TASK OBJECTIVE: Read the records below and copy each line that contains "computer".

Dataset entries:
^^^^^^^^

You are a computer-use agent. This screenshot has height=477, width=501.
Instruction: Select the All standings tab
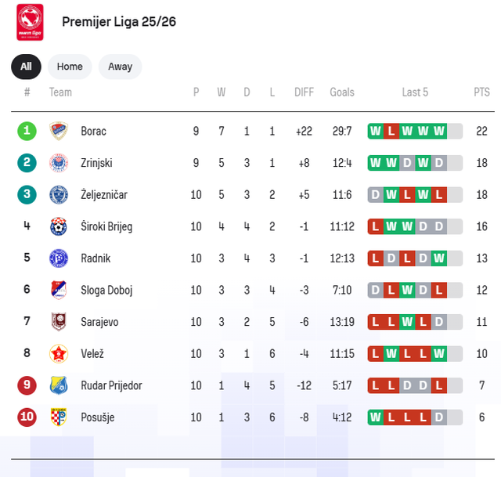click(x=26, y=67)
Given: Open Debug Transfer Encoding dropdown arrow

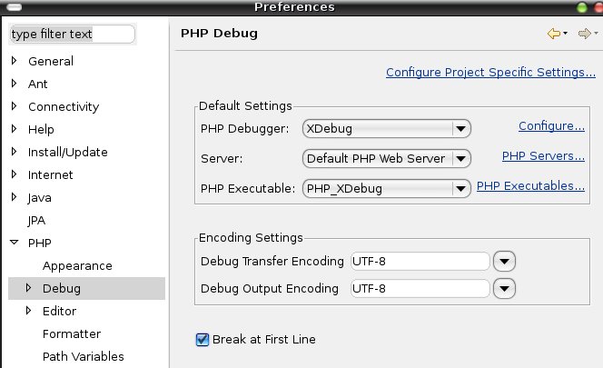Looking at the screenshot, I should (504, 262).
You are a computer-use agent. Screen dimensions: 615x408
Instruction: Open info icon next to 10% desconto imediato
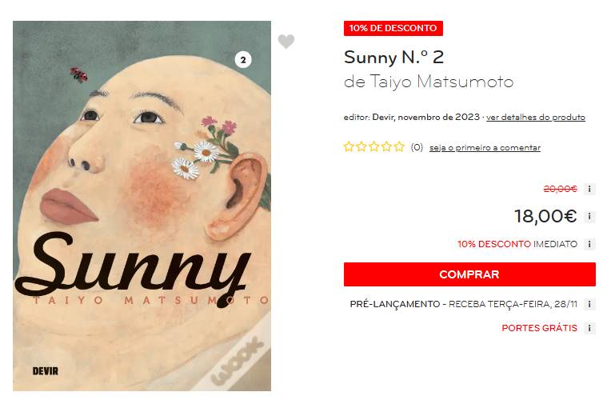589,244
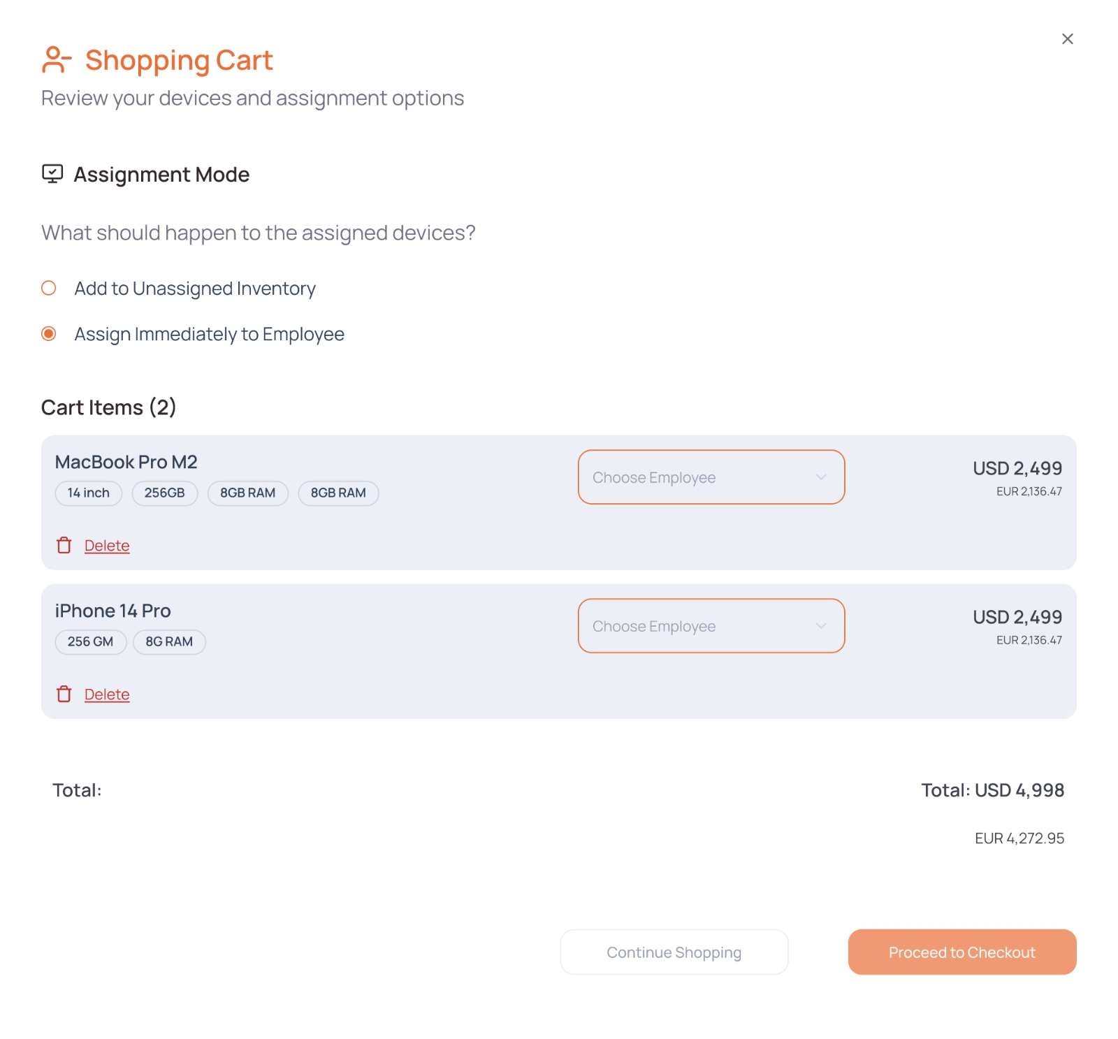Screen dimensions: 1118x1039
Task: Click the 256GB spec tag
Action: [x=165, y=493]
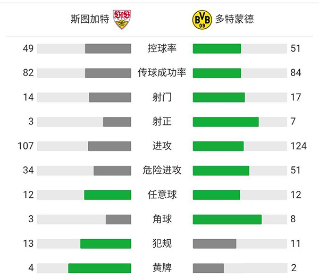319x277 pixels.
Task: Click the 射正 stat label
Action: click(x=162, y=122)
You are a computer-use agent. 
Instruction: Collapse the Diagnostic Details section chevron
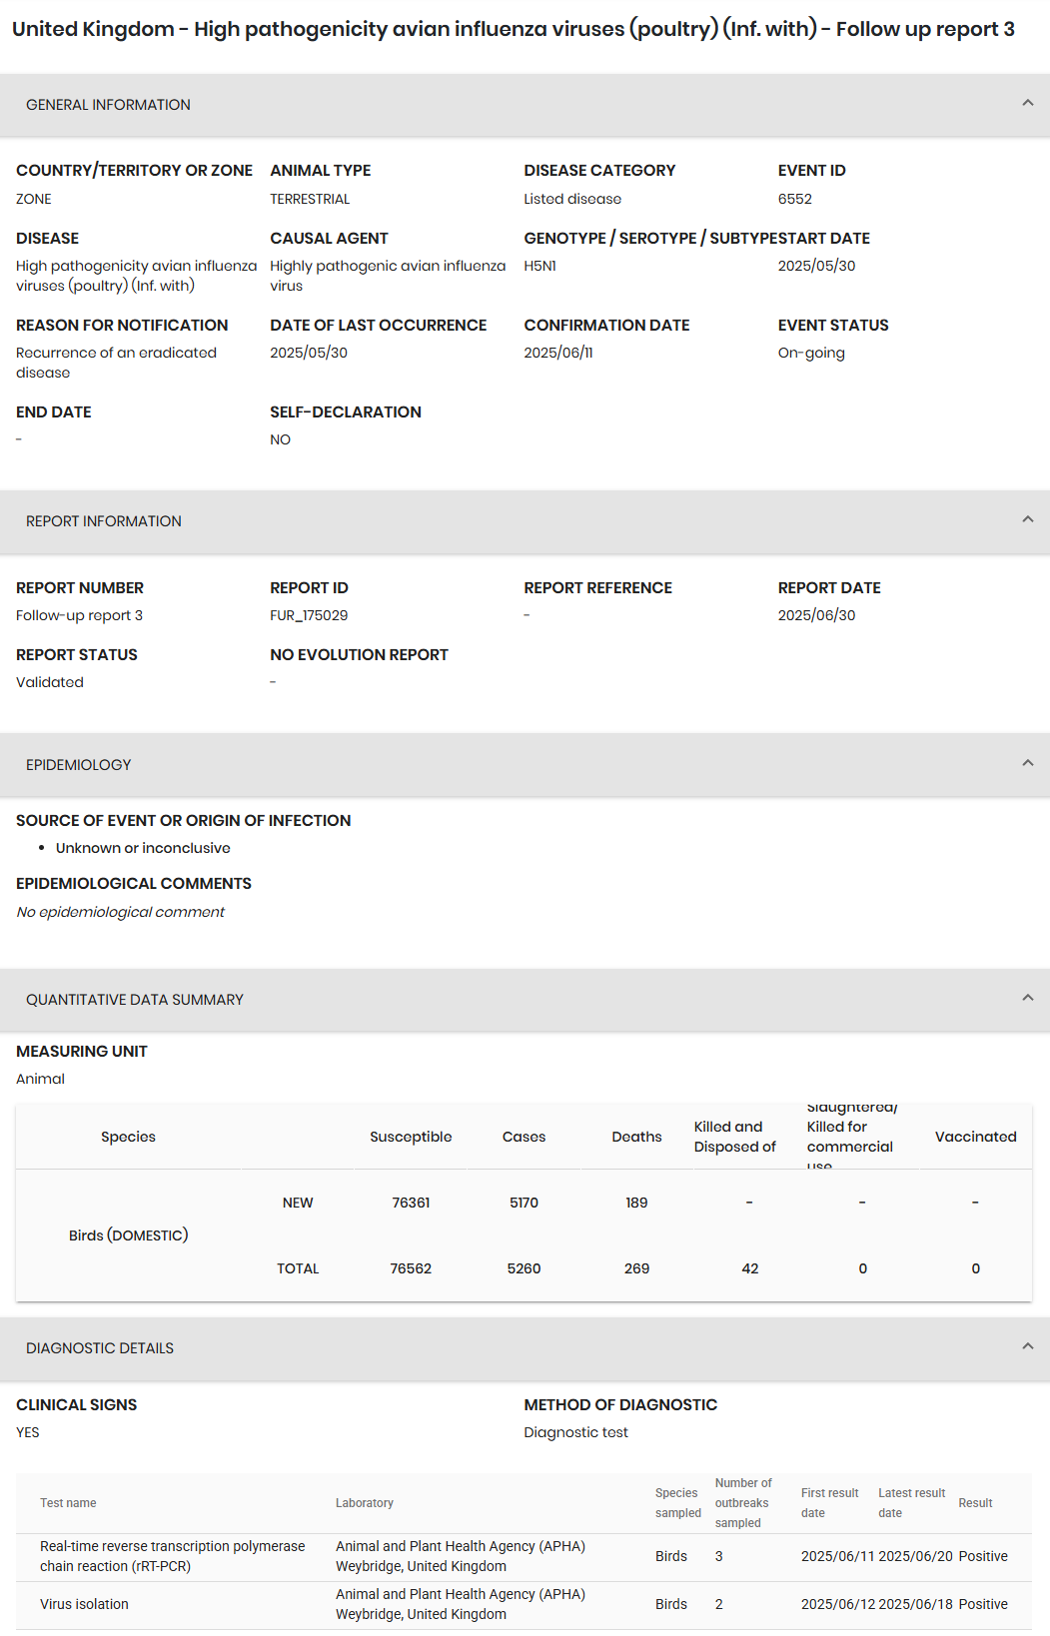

^^^^^^^^

WRITTEN REPLY:
You are a computer-use agent. This screenshot has height=477, width=501.
You are a computer-use agent. Screen dimensions: 615x408
You are a computer-use agent. 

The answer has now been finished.